C’est par une exécution magistrale de l’oratorio Solomon qu’a débuté cette année le festival Haendel de Göttingen. Créé à Londres à la fin des années 1740 il est basé sur un livret dont l’auteur n’est pas précisément identifié. Les sources sont la Bible et les écrits de l’historien que nous connaissons sous le nom de Flavius Josèphe. Salomon – nous adoptons la forme française – y est dépeint comme le souverain qui a œuvré à la réalisation du dessein divin que son père David n’avait pu mener à bien.

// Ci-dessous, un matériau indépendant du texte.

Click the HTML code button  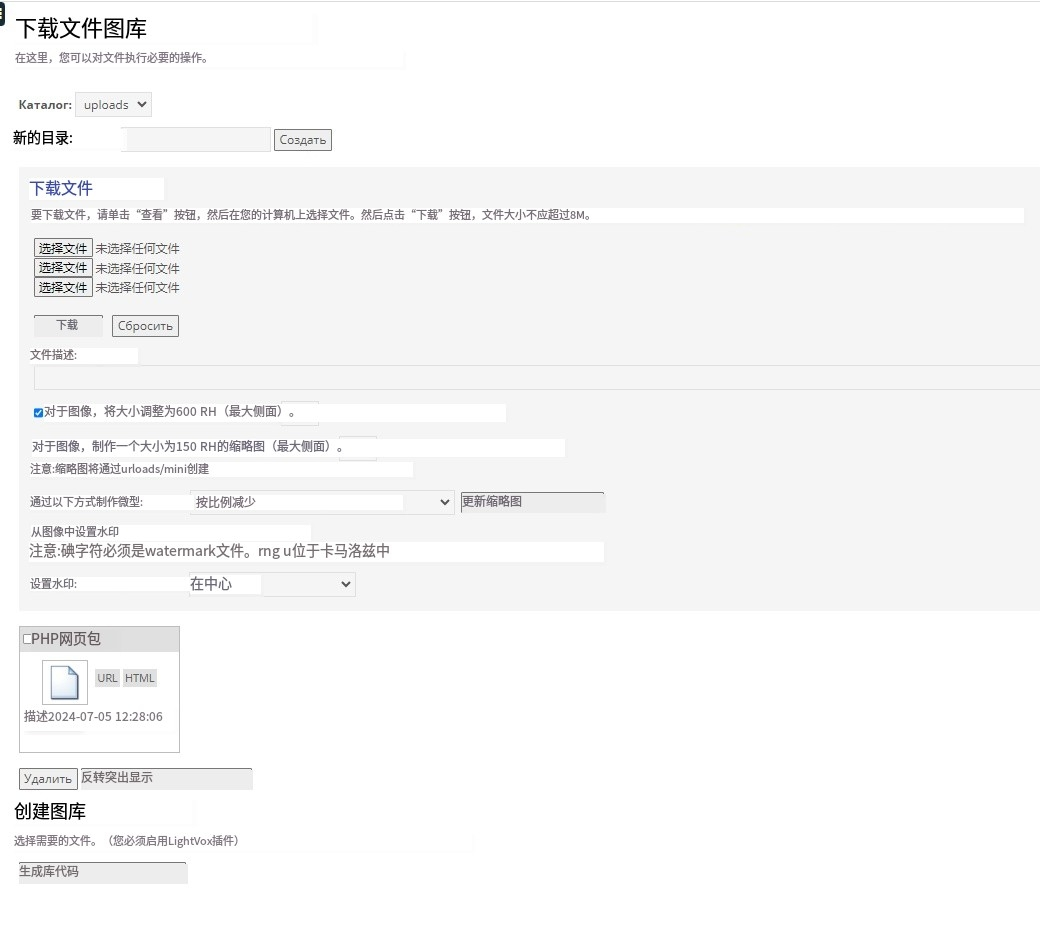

On le voit ainsi, au premier acte, célébré par la communauté pour sa puissance, qui lui a donné la victoire sur ses ennemis, assurant la prospérité d’Israël et permettant ainsi l’achèvement du Temple à Jérusalem. Marié une princesse égyptienne, il exprime sans détour la force de l’attrait charnel qui les unit. Au deuxième acte il apparaît comme le sage qui sait démêler le vrai du faux, dans l’épisode célèbre du Jugement de Salomon. Le dernier acte évoque la venue à Jérusalem de la Reine de Saba ; le roi-musicien expose avec complaisance les attraits de son pays, et elle s’émerveille tant de ce qu’elle voit que des propos du Roi. Elle prend congé et les compliments réciproques suggèrent une connivence érotique latente, peut-être parce que le librettiste se souvient de la légende qui leur prête une descendance ou parce qu’il connaît l’histoire du souverain et sait que le sage Salomon tombera dans le péché en cédant à son penchant pour les charmes féminins exotiques.
A la création, l’œuvre eut peu de succès, si celui-ci se mesure au nombre des exécutions publiques. Sortie de ce contexte et délivrée des pesanteurs de la conjoncture londonienne de 1749, elle peut être abordée librement sans autre souci que la fidélité aux intentions de Haendel, pour autant qu’elles soient compatibles avec les contraintes financières qui pèsent toujours sur une exécution « informée ». Et pour ce qui est de la fidélité aux intentions du compositeur, on peut être sûr que celle de George Petrou est pleine et entière. Sa direction, dès l’ouverture, est un modèle d’efficacité et de finesse : la musique est d’abord légère et dansante, diffusant toute la joie liée à l’inauguration du temple, puis elle avance, mesurée et peu à peu solennelle, comme serait un cortège, et puis elle s’élance en gerbes brillantes que l’exécution des virtuoses de l’orchestre tisse avec des subtilités de dentellières. D’entrée, on est conquis, et cette lecture péremptoire s’impose comme une évidence. George Petrou sait où il veut aller, et il nous entraîne, guidant magnifiquement chœur et orchestre dans une exécution accomplie. Il faudrait citer tous les pupitres pour n’en oublier aucun, tant ils concourent au triomphe de la musique.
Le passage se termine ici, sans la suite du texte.